**Aim of the task**
Pictures stay out of your copy, but everything else in the records below must be repeated exactly.

**Source data**
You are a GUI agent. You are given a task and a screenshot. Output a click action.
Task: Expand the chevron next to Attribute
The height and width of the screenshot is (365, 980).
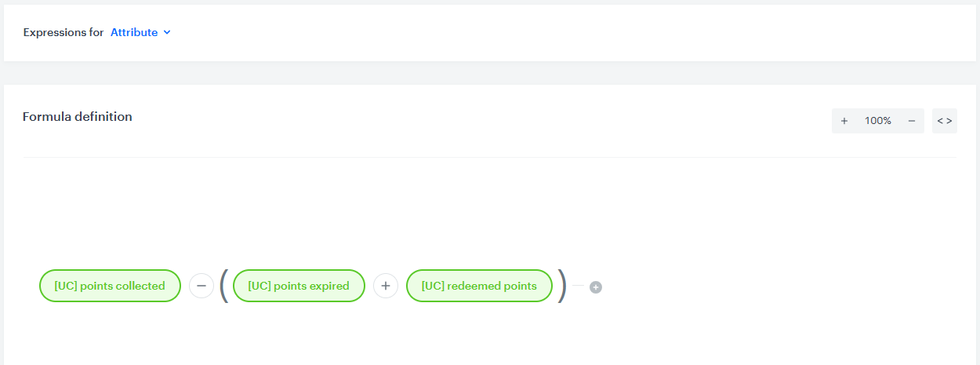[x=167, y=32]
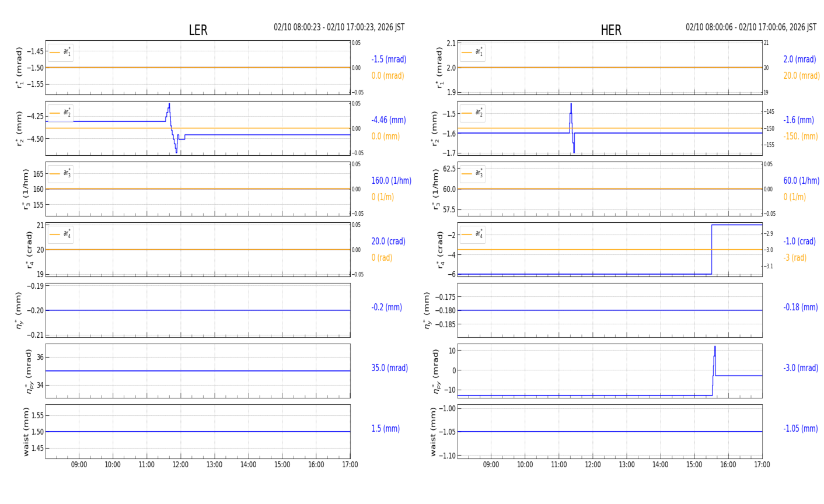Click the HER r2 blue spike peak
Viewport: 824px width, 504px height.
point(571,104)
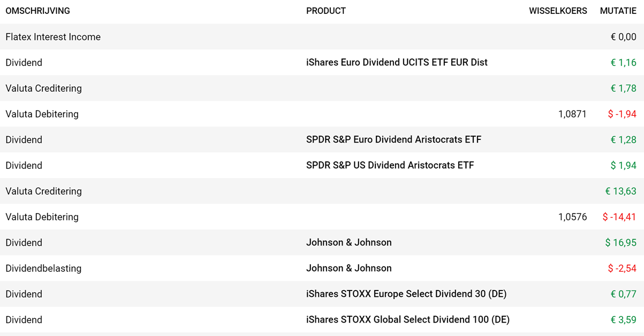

**Problem solution**
You are a GUI agent. You are given a task and a screenshot. Output a click action.
Task: Expand the chevron next to Attribute
The height and width of the screenshot is (365, 980).
[x=167, y=32]
Click the HER r2 blue spike peak
Viewport: 824px width, 504px height.
point(571,104)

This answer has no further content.